В этой суматохе я поглядела на Джема, который еще не пришел в себя. Глаза у него были закрыты, а на лице застыла все та же дурацкая улыбка. Он походил бы на довольного ребенка у груди матери, если бы не ссадина от удара на щеке.
Я нагнулась к нему и сказала:
– Ты должен мне десятку.
Вокруг ринга уже вовсю махали кулаками: констебли попытались разогнать собравшихся. Толпа колыхалась, то распадаясь, то сливаясь вновь, будто стая скворцов.

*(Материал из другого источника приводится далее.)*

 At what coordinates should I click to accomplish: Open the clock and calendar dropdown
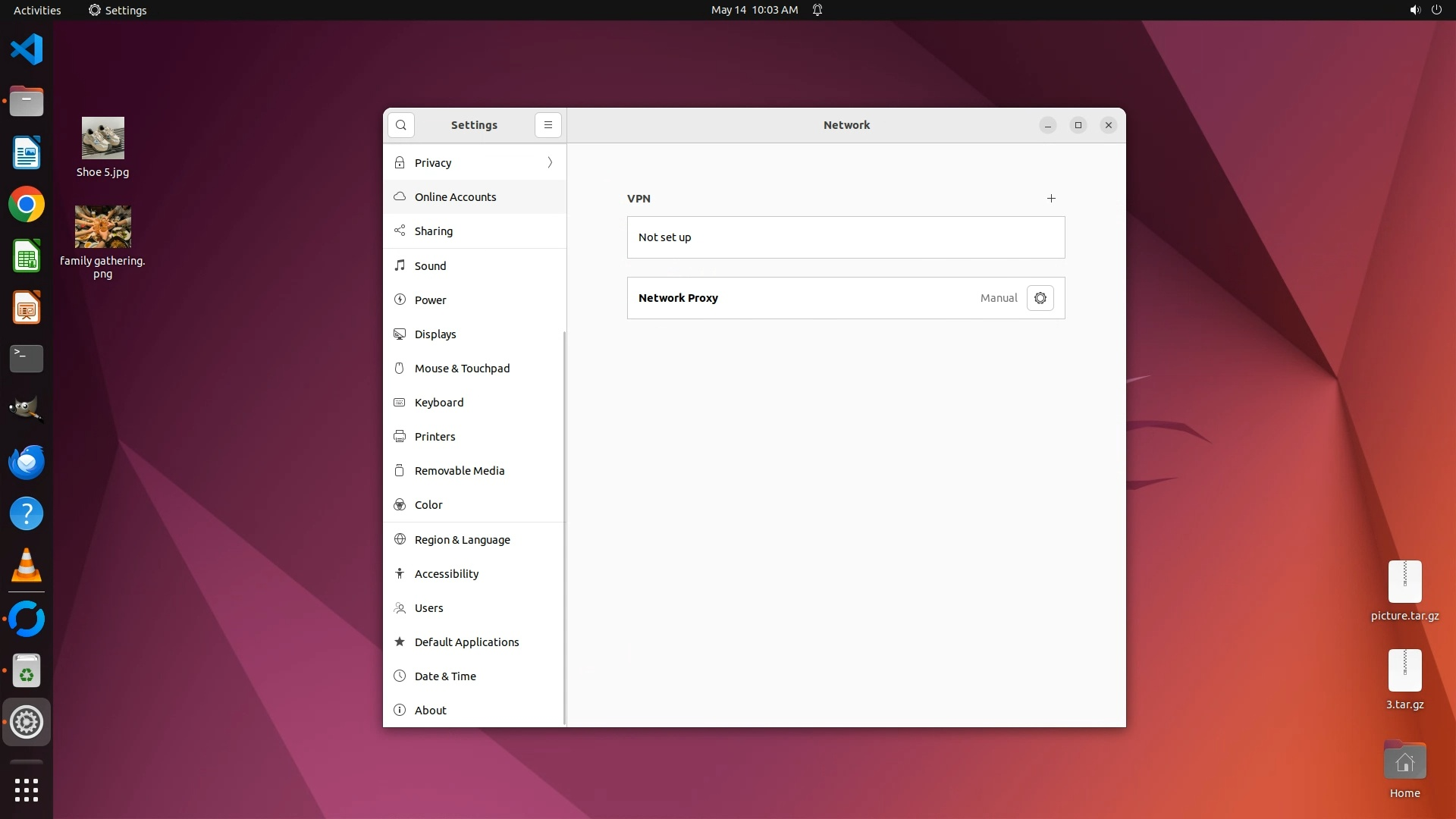tap(754, 10)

Коротышка ирландец похлопал Мейсона по здоровой щеке:
– Очнись, Джем!
И тот вдруг открыл глаза. Увидев меня, он снова улыбнулся и сказал:
– Громила хорошо тебя научил, Энни Перри.
– Я же цыганка, Джем, – ответила я. – Мы все способны драться… и забрать твои деньги.
– Теперь-то ты меня поцелуешь? – спросил он.
– Ладно, так и быть, – ухмыльнулась я. – Но сначала получу свою десятку.
Толпа скандировала мое имя, а констебли молотили дубинками направо и налево, чтобы прогнать людей с дороги. Джейни кричала мне, чтобы я шла к ней, но ирландец сказал:
– Пойдем-ка в шатер… Давай, девчушка.
Толпа снова радостно загудела, когда Джем встал и встряхнул кулаками. Мужчины кричали:
– Да тебя девка отделала! Стыдись, Задира! – Но он только смеялся в ответ.
В палатке Джем утерся, натянул рубашку и сказал:
– Лучше отдай ей все, что у нас есть, Пэдди.